杉並ユネスコ協会
<仮訳>
国際連合教育科学文化機関(ユネスコ)憲章
1945年11月16日採択
1946年11月14日発効

前文

   この憲章の当事国政府は、その国民に代わって次のとおり宣言する。

   戦争は人の心の中で生まれるものであるから、人の心の中に平和のとりでを築かなければならない。

   相互の風習と生活を知らないことは、人類の歴史を通じて世界の諸人民の間に疑惑と不信をおこした共通の原因であり、この疑惑と不信のために、諸人民の不一致があまりにも多くの戦争をひきおこしてきた。

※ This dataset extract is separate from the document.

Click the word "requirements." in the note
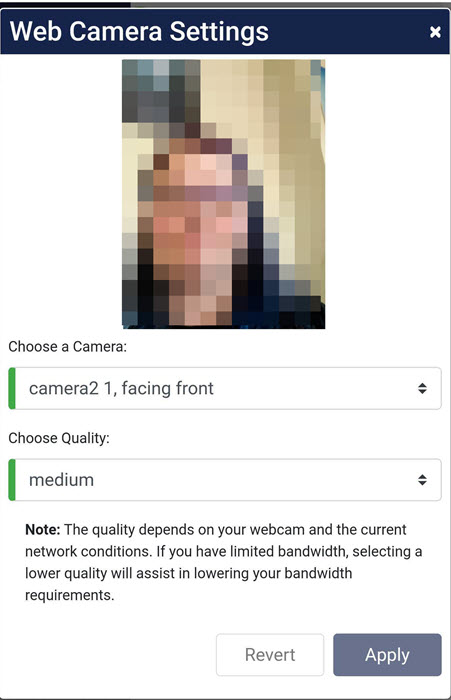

   ここに終わりを告げた恐るべき大戦争は、人間の尊厳・平等・相互の尊重という民主主義の原理を否認し、これらの原理の代わりに、無知と偏見を通じて人間および人種の不平等という教義をひろめることによって可能にされた戦争であった。

   文化の広い普及と正義・自由・平和のための人類の教育は、人間の尊厳に欠くことのできないものであり、かつすべての国民が相互の援助および相互の関心の精神をもって果たさなければならない神聖な義務である。

   政府の政治的および経済的取りきめのみに基づく平和は、世界の諸人民の一致した、しかも永続する誠実な支持を確保できる平和ではない。よって平和は、それが失われないためには、人類の知的および精神的連帯の上に築かれなければならない。

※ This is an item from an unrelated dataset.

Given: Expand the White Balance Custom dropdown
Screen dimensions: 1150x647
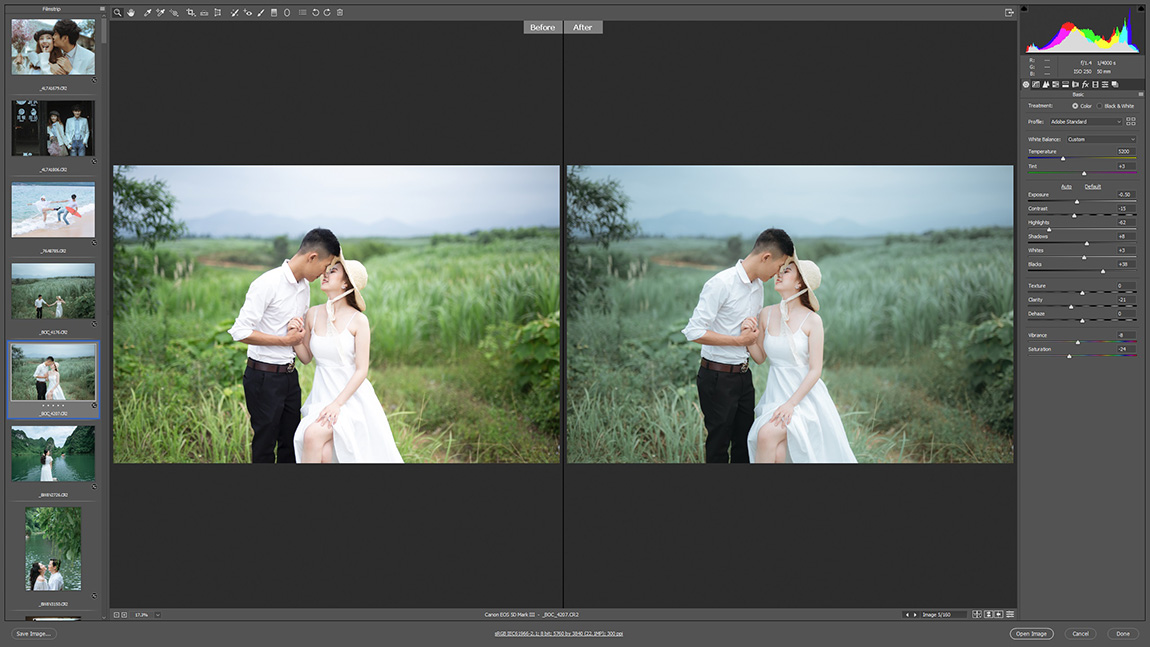Looking at the screenshot, I should coord(1100,139).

   これらの理由によって、この憲章の当事国は、すべての人に十分で平等な教育の機会が与えられ、客観的真理が拘束を受けずに探求され、かつ思想と知識が自由に交換されるべきことを信じて、その国民の間における伝達の方法を発展および増加させ、相互に理解するために、また相互の生活を一層真実に一層完全に知るために、この伝達の方法を用いることを一致して決意する。

   ゆえに当事国は、世界の諸人民の教育、科学および文化上の関係を通じて、国際連合の設立の目的であり、かつその憲章が宣言している国際平和と人類の共通の福祉という目的を促進するために、ここに国際連合教育科学文化機関を創設する。